While the report says the Supreme Court has historically only recognized these two categories of Dormant Commerce Clause violations, some lower courts have recognized a third category of state laws that seek to regulate transactions occurring beyond a state’s borders. Drug companies have “repeatedly” used this argument to invalidate state prescription drug laws affecting out-of-state companies, the report said.

Meanwhile, some states that have implemented PDABs have since scrapped them. Only a handful of states’ PDABs have statutory authority to set drug price upper payment limits (UPLs). And so far, Colorado’s is the only one that has actually approved such a limit, on the rheumatoid arthritis and autoimmune disease drug Enbrel.

“This groundbreaking upper payment limit on Enbrel has the potential to save $32 million from drug spending,” Sophia Hennessy, lead policy research coordinator for the Colorado Consumer Health Initiative, said in a statement at the time. “We’re thrilled with the board’s decision today that helps ensure more patients can afford their vital medications.”

But Michael Hodin, CEO of the Global Coalition on Aging, and Peter Pitts, president of the Center for Medicine in the Public Interest—groups with ties to the pharmaceutical industry—wrote last year: “PDABs have wasted millions in taxpayer dollars and threatened access to crucial treatments and the stability of the supply chain—all while delivering zero savings to patients, disincentivizing biomedical innovation, and potentially harming healthy aging.”

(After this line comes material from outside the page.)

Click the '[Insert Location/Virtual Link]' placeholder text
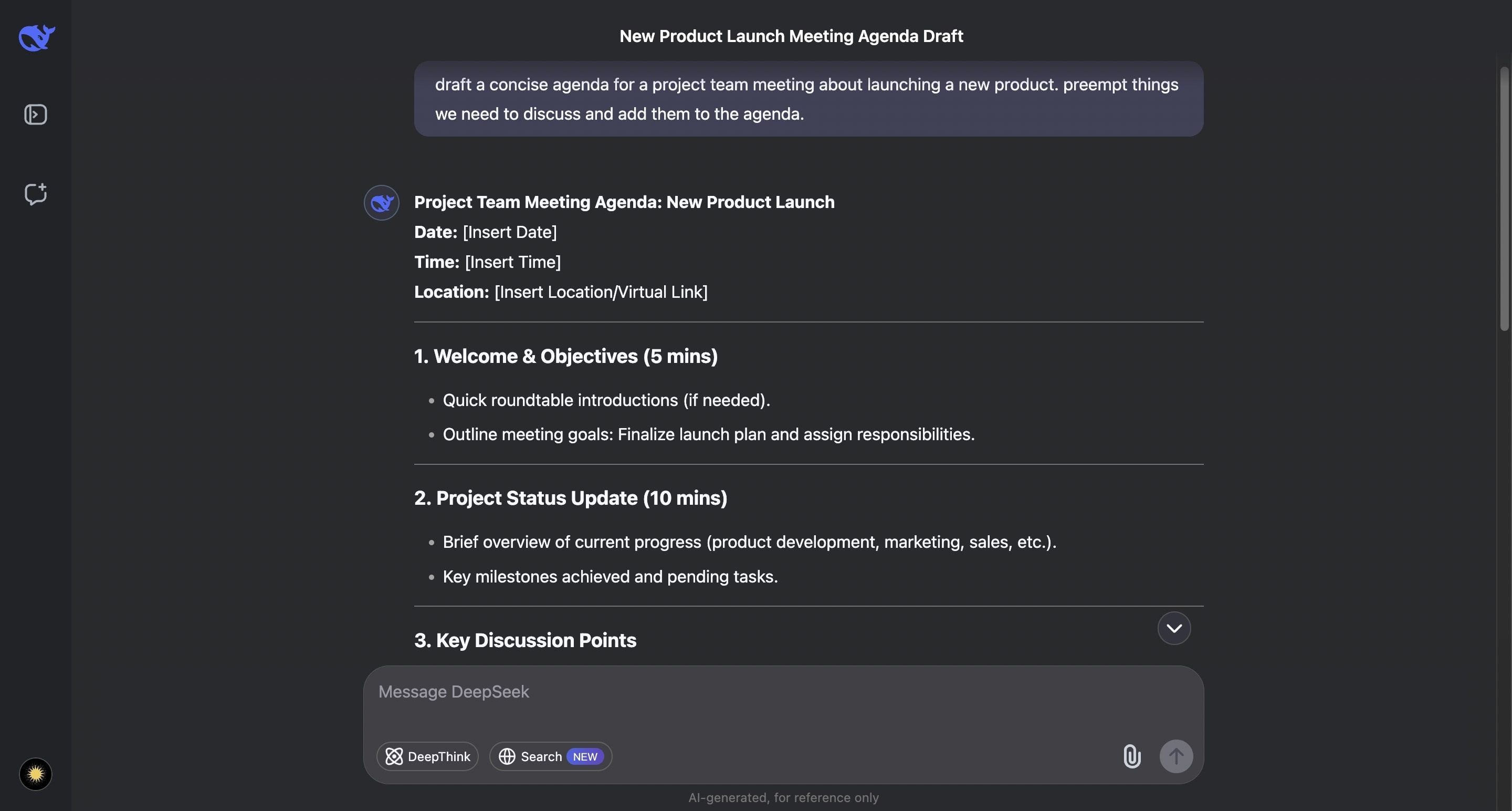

Research by the Partnership to Fight Chronic Disease, which also has connections with pharmaceutical companies and associations, found that PDABs and their price limits “will likely increase patient costs and hinder access to prescribed medicines.”

Still, consumers’ worries about the high cost of healthcare are likely to trump such criticisms in the minds of state lawmakers, particularly this year.

“Heading into this midterm election year,” said the health policy research firm KFF when it released polling in late January, “the cost of health care tops the public’s economic anxieties and more than 4 in 10 voters say the issue will have a major impact on their vote.”

—By SNCJ Correspondent BRIAN JOSEPH

Handful of States Considering PDAB Bills

So far this year, at least eight states have taken up legislation concerning prescription drug affordability boards. Measures in four of those states would establish PDABs, while a measure enacted in Maine (SB 314) makes changes to the structure and duties of the state’s existing PDAB.